The darkness is choking me.

My dreams are bloody and bleeding and blood is bleeding

all over my mind and I can’t sleep anymore. The only

dreams that ever used to give me peace are gone and I

don’t know how to get them back. I don’t know how to find

the white bird. I don’t know if it will ever fly by. All I know is

that now when I close my eyes I see nothing but

devastation. Fletcher is being shot over and over and over

again and Jenkins is dying in my arms and Warner is

shooting Adam in the head and the wind is singing outside

my window but it’s high-pitched and off-key and I don’t have

the heart to tell it to stop.

I’m freezing through my clothes.

The bed under my back is filled with broken clouds and

freshly fallen snow; it’s too soft, too comfortable.

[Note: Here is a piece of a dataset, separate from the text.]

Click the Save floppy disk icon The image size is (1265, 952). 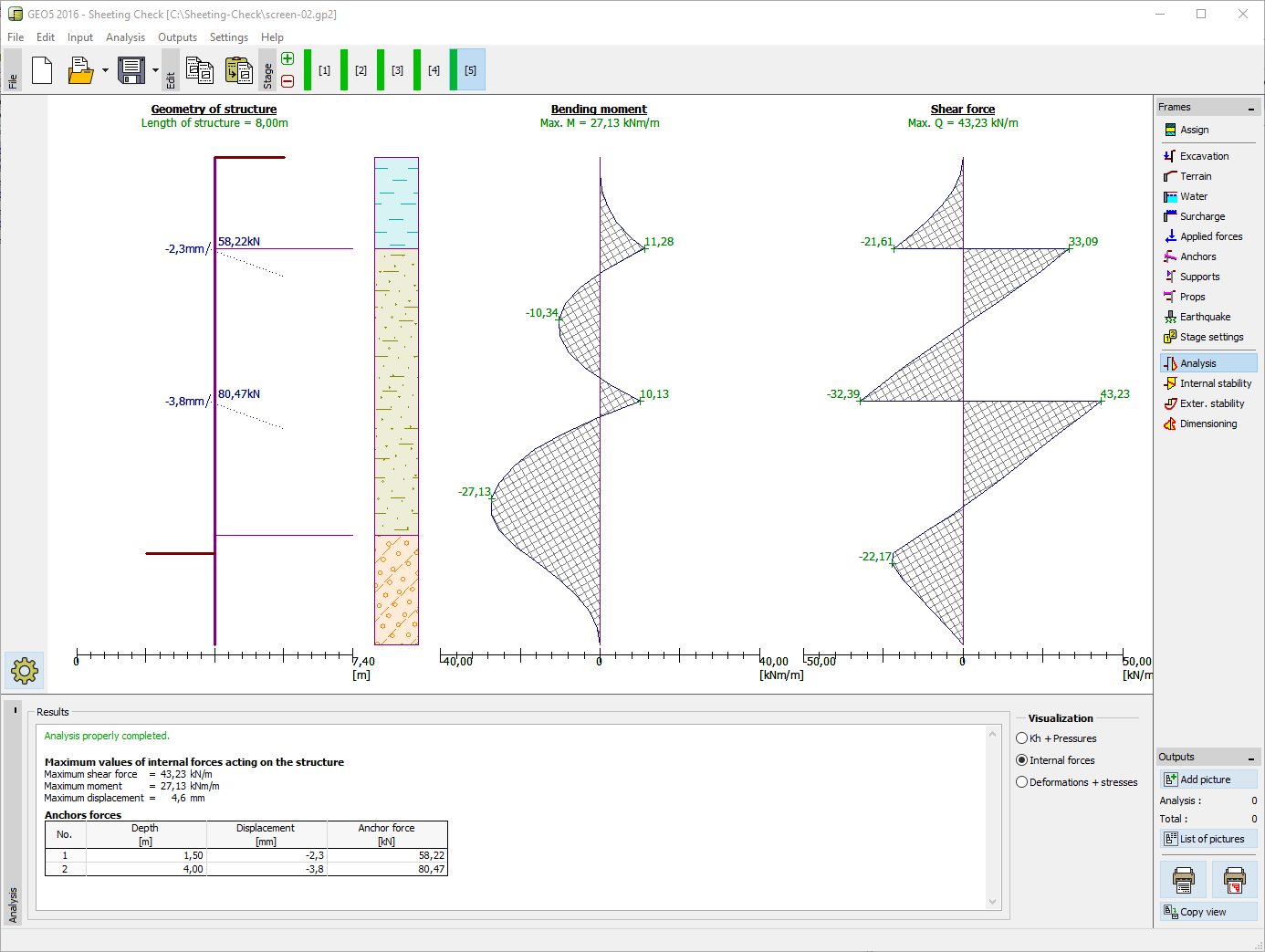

It reminds

me too much of sleeping in Warner’s room and I can’t stand

it. I’m afraid to slip under these covers.

I can’t help but wonder if Adam is okay, if he’ll ever come

back, if Warner is going to keep hurting him whenever I

disobey. I really shouldn’t care so much.

Adam’s message in my notebook might just be a part of

Warner’s plan to drive me insane.

I crawl onto the hard floor and check my fist for the

crumpled piece of paper I’ve been clutching for 2 days. It’s

the only hope I have left and I don’t even know if it’s real.

I’m running out of options.

“What are you doing here?”

I bite down on a scream and stumble up, over, and

sideways, nearly slamming into Adam where he’s lying on

the floor next to me. I didn’t even see him.